======== Material provided

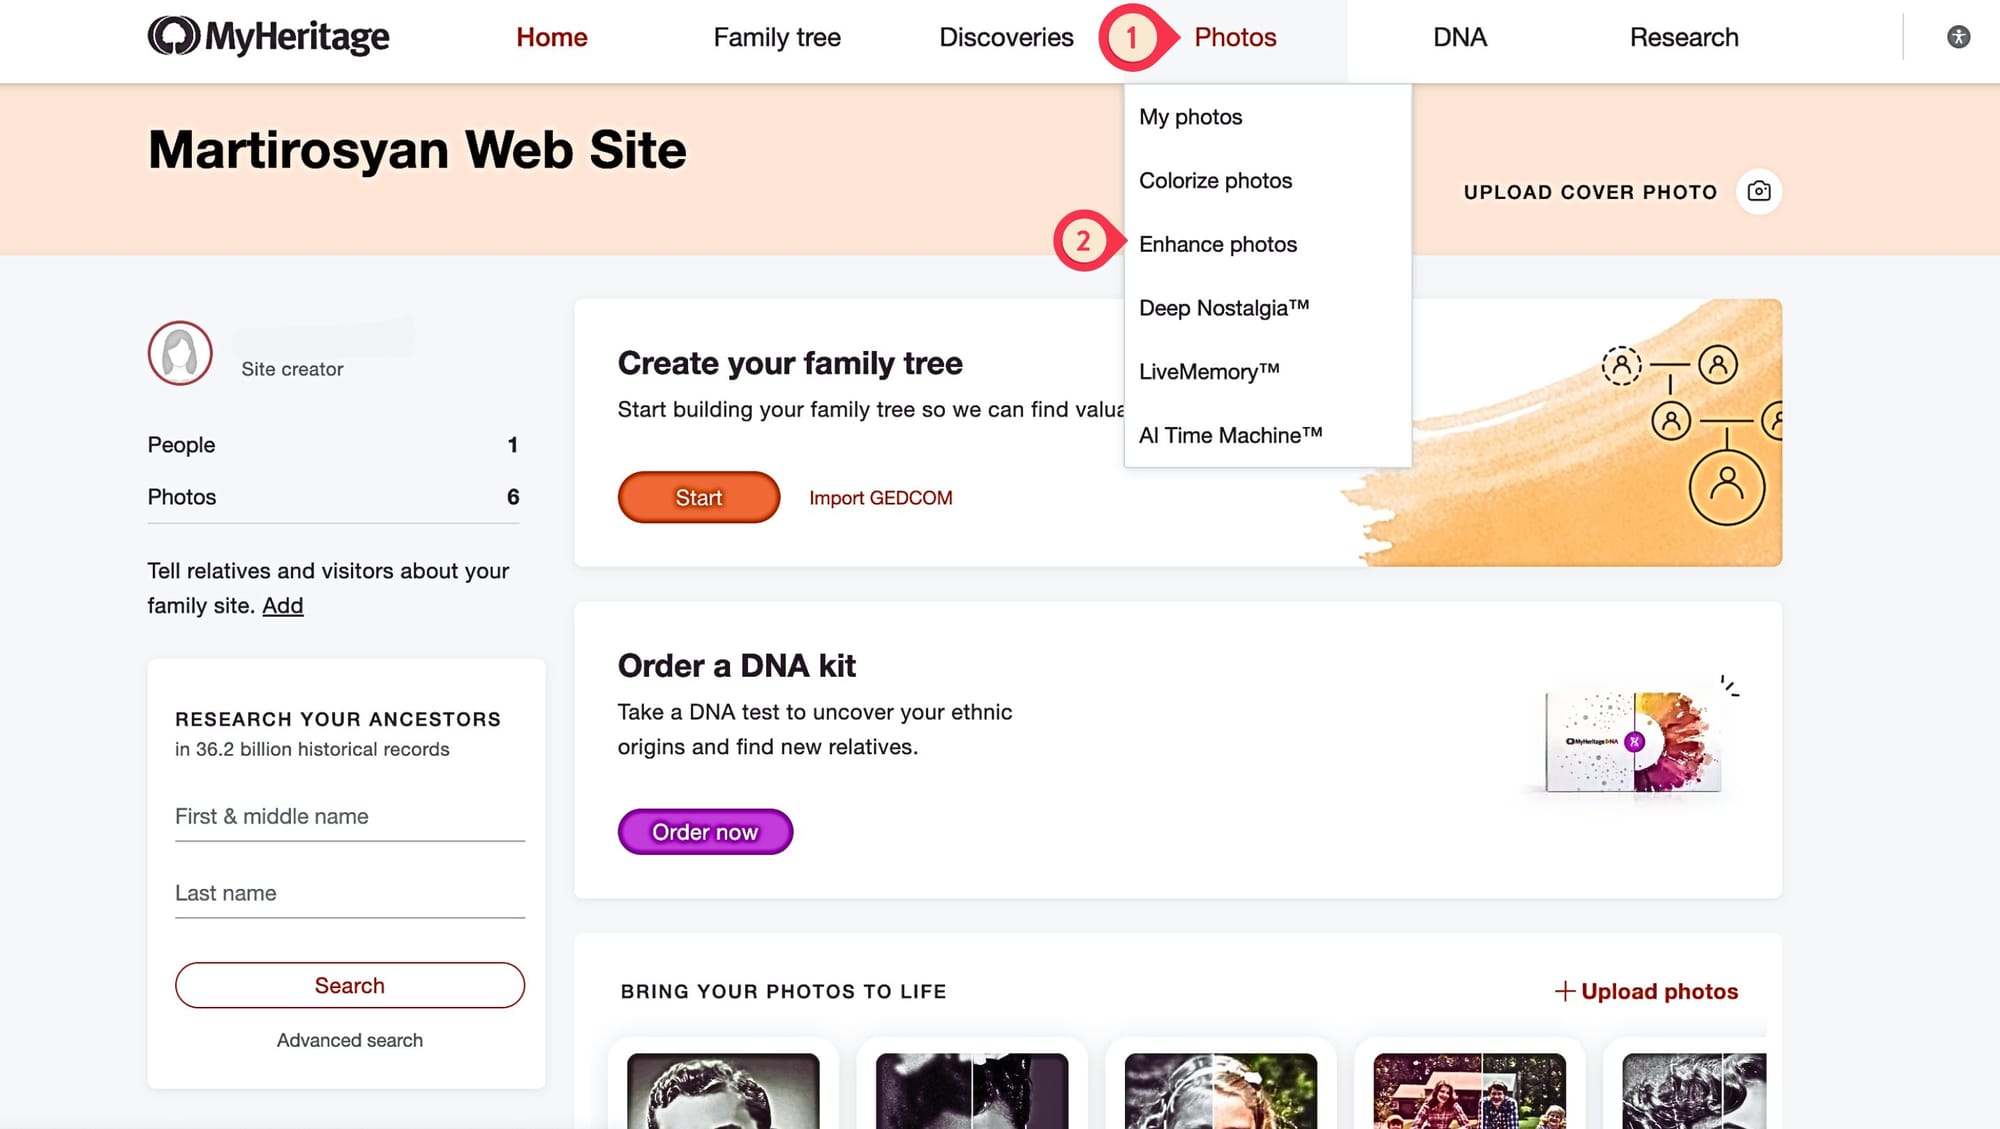Click the DNA kit box image
2000x1129 pixels.
pos(1633,741)
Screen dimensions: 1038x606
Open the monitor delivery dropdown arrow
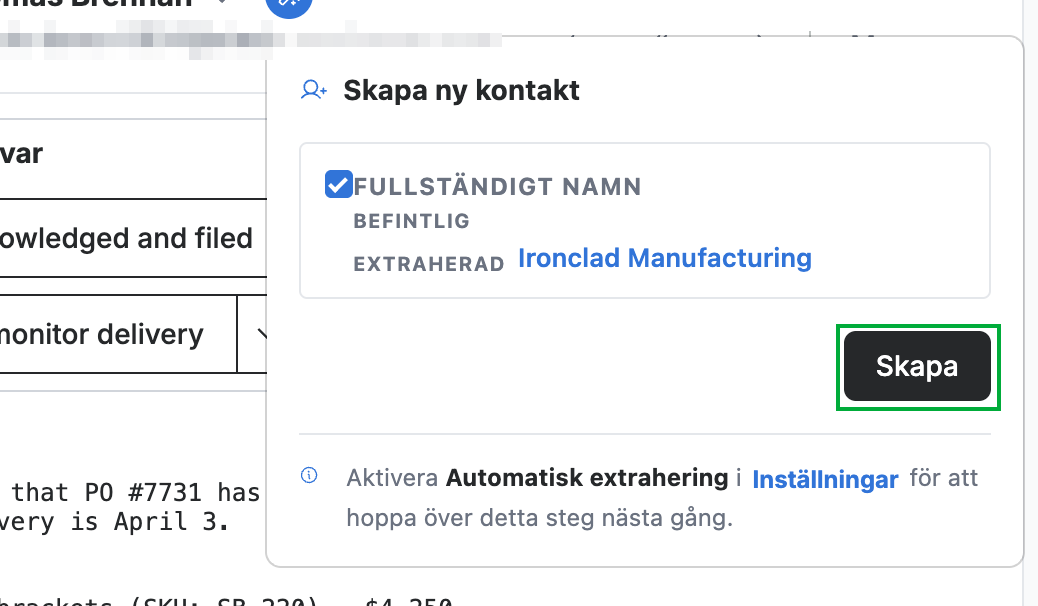pyautogui.click(x=260, y=334)
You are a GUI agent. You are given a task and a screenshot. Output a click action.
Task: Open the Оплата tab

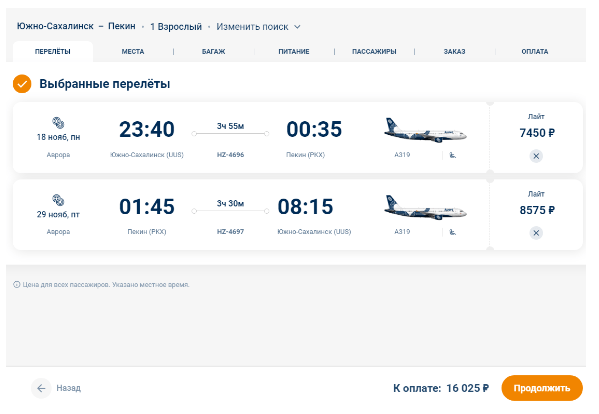pos(535,52)
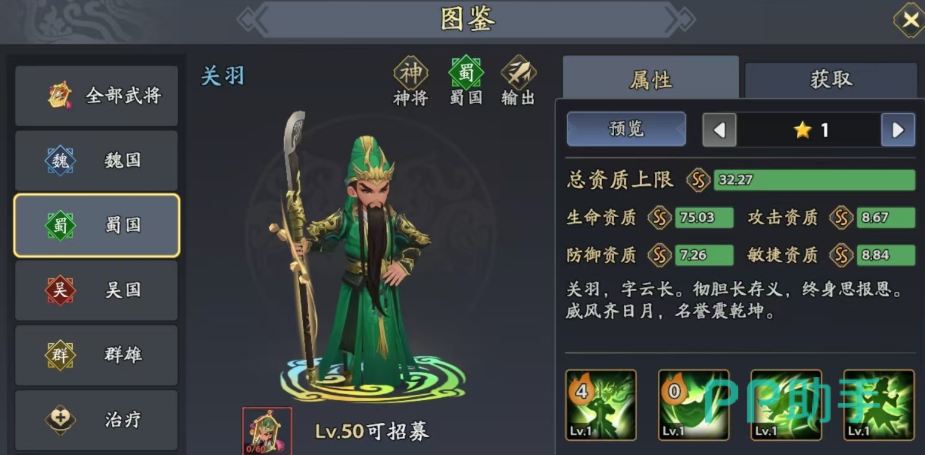Click the 输出 role badge icon
This screenshot has width=925, height=455.
519,73
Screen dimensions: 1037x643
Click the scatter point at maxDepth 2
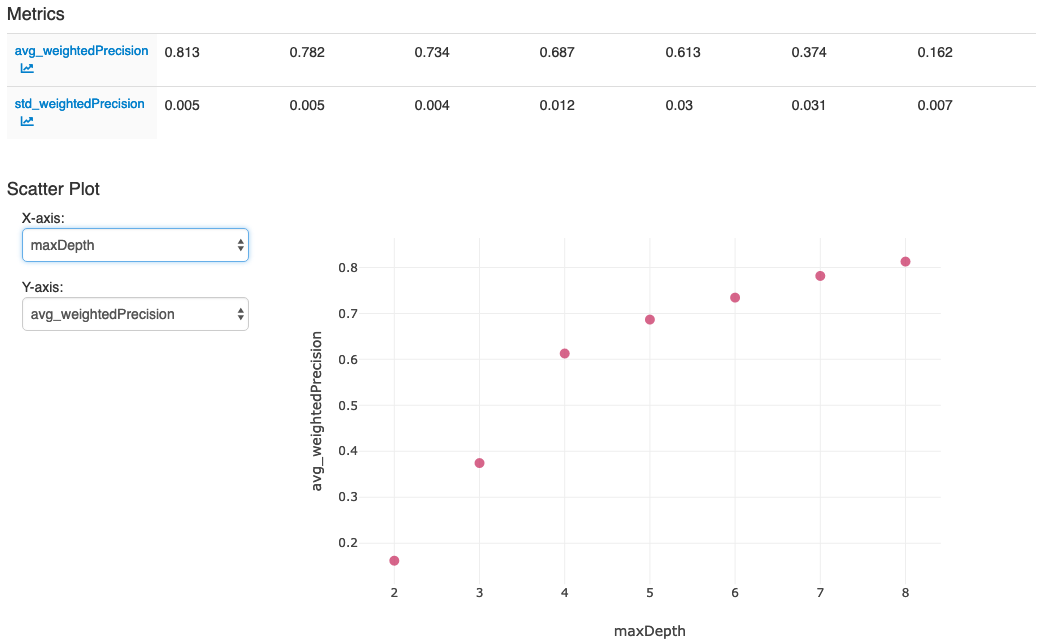point(394,561)
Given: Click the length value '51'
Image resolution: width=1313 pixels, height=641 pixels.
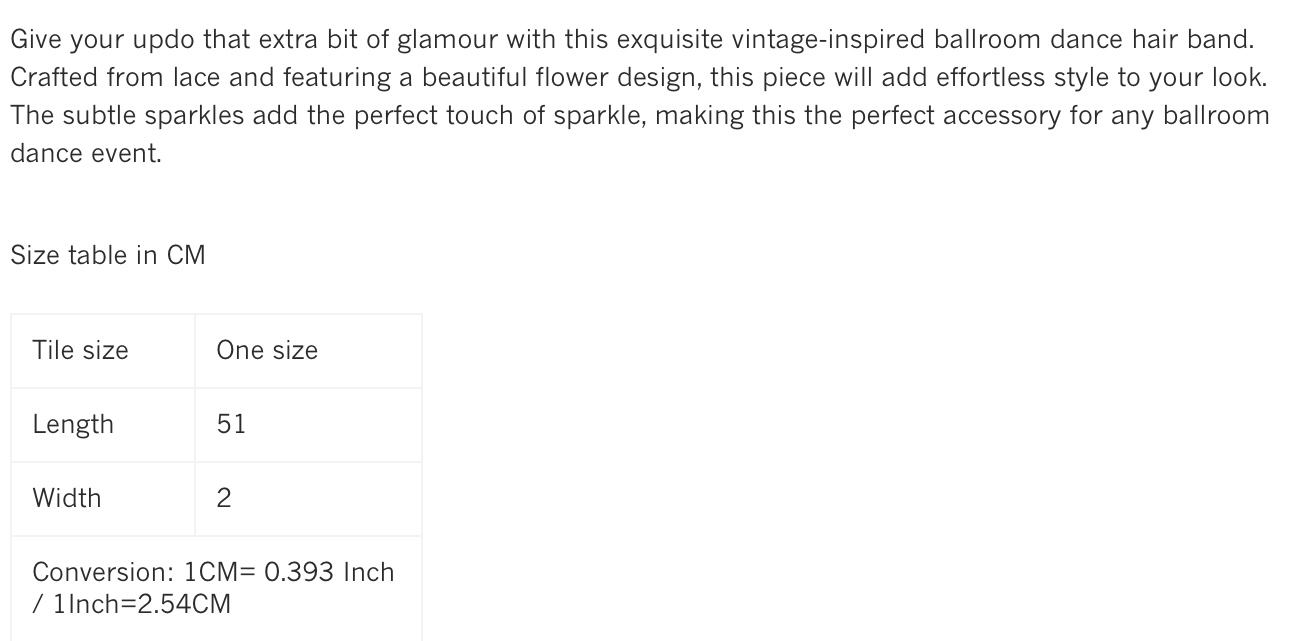Looking at the screenshot, I should pos(231,424).
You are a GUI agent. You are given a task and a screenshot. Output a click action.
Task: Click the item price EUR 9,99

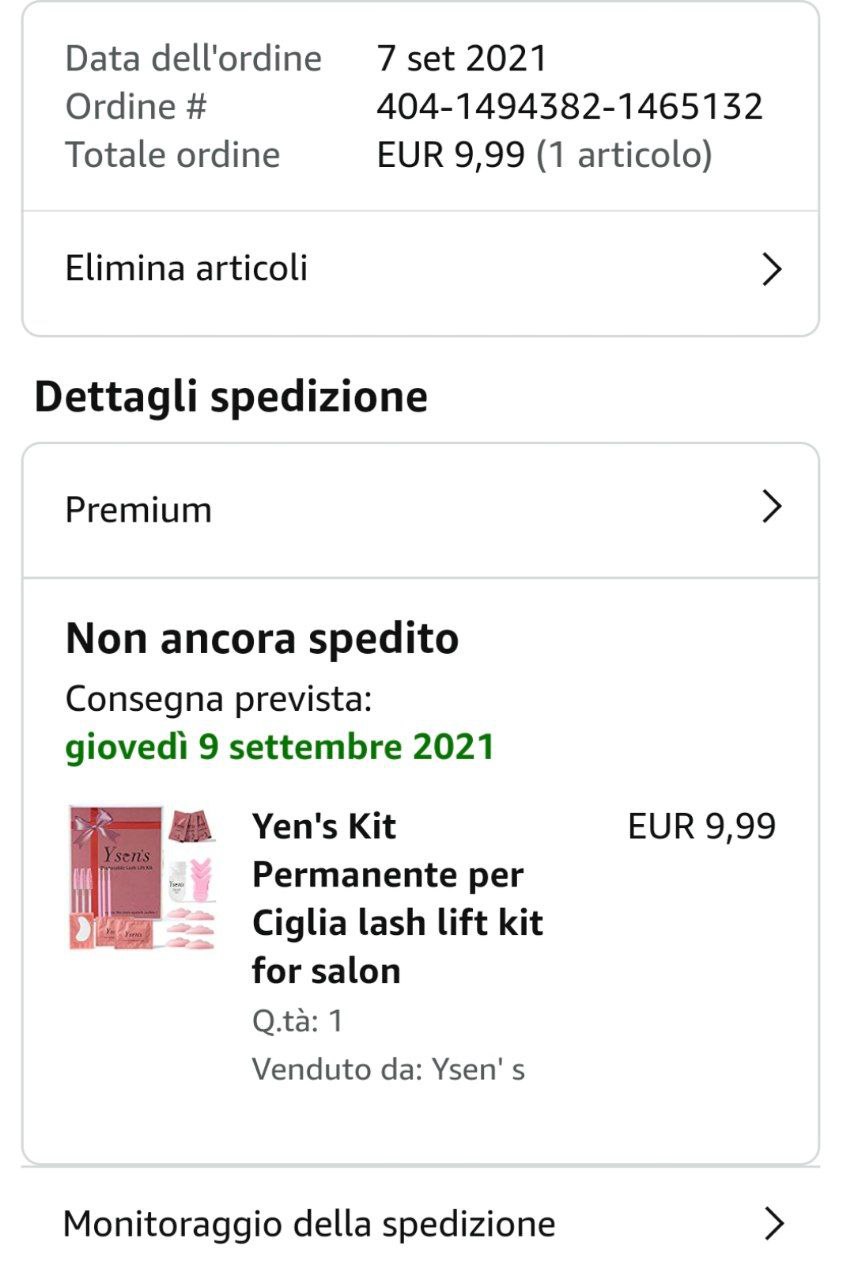[x=701, y=826]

================

**Task brief**
Copy every item above word for word, leaving out the pictures.

**Response to this task**
Click the DNA kit box image
2000x1129 pixels.
pos(1633,741)
Screen dimensions: 1038x606
Open the monitor delivery dropdown arrow
pyautogui.click(x=260, y=334)
You are a GUI agent. You are given a task and a screenshot. Output a click action.
Task: Open the Оплата tab

pos(535,52)
Click the 输出 role badge icon
This screenshot has width=925, height=455.
519,73
Screen dimensions: 1037x643
Click the scatter point at maxDepth 2
point(394,561)
Given: Click the length value '51'
Image resolution: width=1313 pixels, height=641 pixels.
Looking at the screenshot, I should pos(231,424).
You are a GUI agent. You are given a task and a screenshot. Output a click action.
Task: Click the item price EUR 9,99

[x=701, y=826]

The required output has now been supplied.